Eppure, sento che una piccola parte di lei ha trovato giustizia, anche se tardi.
Quando l'epitaffio "Padre amorevole" viene rimosso dalla tomba di William, so che almeno una piccola vendetta è stata fatta.
Non è giustizia per tutti, ma almeno un passo verso la verità è stato fatto.
E poi, c’è quella parte di me che mi fa pensare alla musica.
Alla voce di Elizabeth.
Alla mia voce.
E all’amore che non sempre può essere vissuto in libertà.

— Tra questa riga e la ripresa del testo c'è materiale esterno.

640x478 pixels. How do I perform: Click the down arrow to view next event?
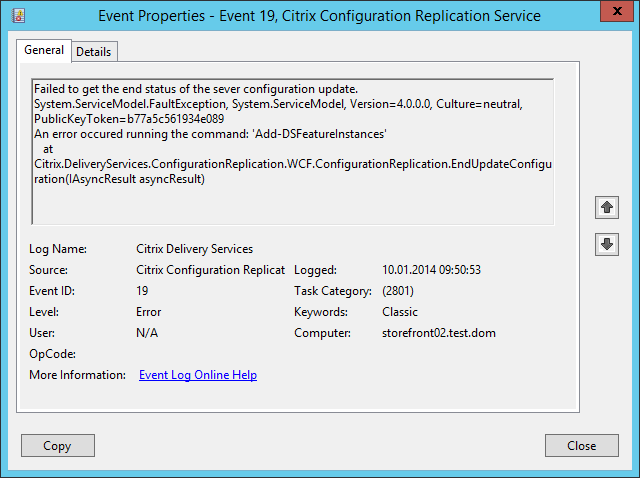(x=606, y=244)
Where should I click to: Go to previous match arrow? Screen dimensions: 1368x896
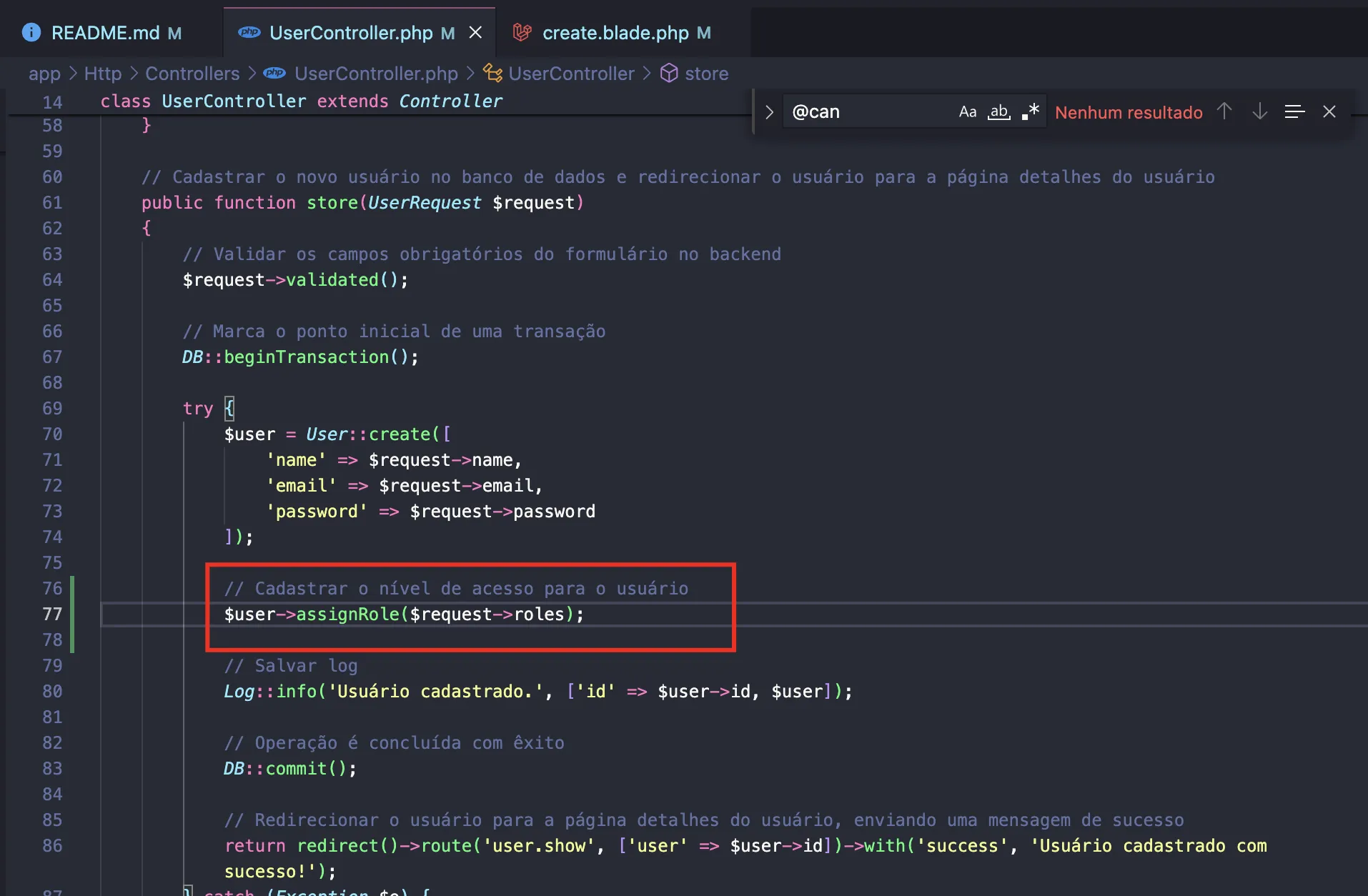pyautogui.click(x=1224, y=112)
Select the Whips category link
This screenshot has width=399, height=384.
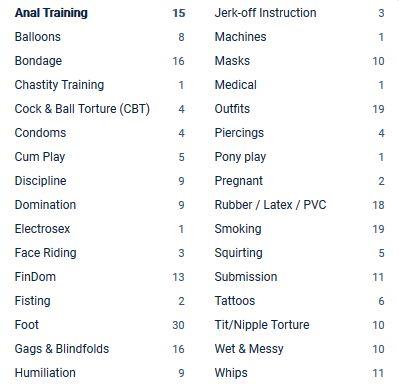231,373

Quella sera, quando torniamo a casa, io e Spencer siamo silenziosi.
Ma quando mi tolgo il cappotto e cammino verso la cucina, mi fermo di fronte alla finestra.
Il cielo è limpido, ma qualcosa mi turba.
Un pensiero, una sensazione che non riesco a scacciare.
-Spence- dico, fermandomi nel mezzo della stanza -Voglio cantare. Una serata. In un bar. Per sentire che la musica è ancora viva dentro di me. Per sentire che non ho mai davvero smesso di cantare. Voglio farlo per me, per Elizabeth, e anche per…-
Mi tocco la pancia, un gesto che ormai faccio in automatico.
La mia voce è bassa, come un sussurro che vibra nell’aria, ma è qualcosa che sento nel cuore.
-Per noi- dico infine, con un sorriso triste -Per nostro figlio-
Spencer mi guarda, il suo volto pieno di emozione -Diventerò... Diventeremo genitori?- sorride.
-Si-
-È... È bellissimo... Io... Io non so cosa- non finisce la frase perché mi viene incontro e mi abbraccia forte, tirandomi su
Mi stringe a sé, e la sua mano scivola sulla mia schiena, portandomi ancora più vicino, come se volesse proteggermi, come se volesse fare in modo che questo momento, quest'amore, fosse nostro per sempre.
Poi mi bacia.
---
E
quella sera, lo faccio.
Mi esibisco in un bar del quartiere, davanti a una piccola folla che ascolta con attenzione.
Cantare mi fa sentire libera, come se avessi finalmente riconciliato una parte di me che avevo messo da parte.
Quando la canzone finisce, l'applauso mi travolge, ma non è quello che mi importa.
Quello che mi importa è il sorriso di Spencer che vedo nel pubblico, e quella piccola vita che cresce dentro di me.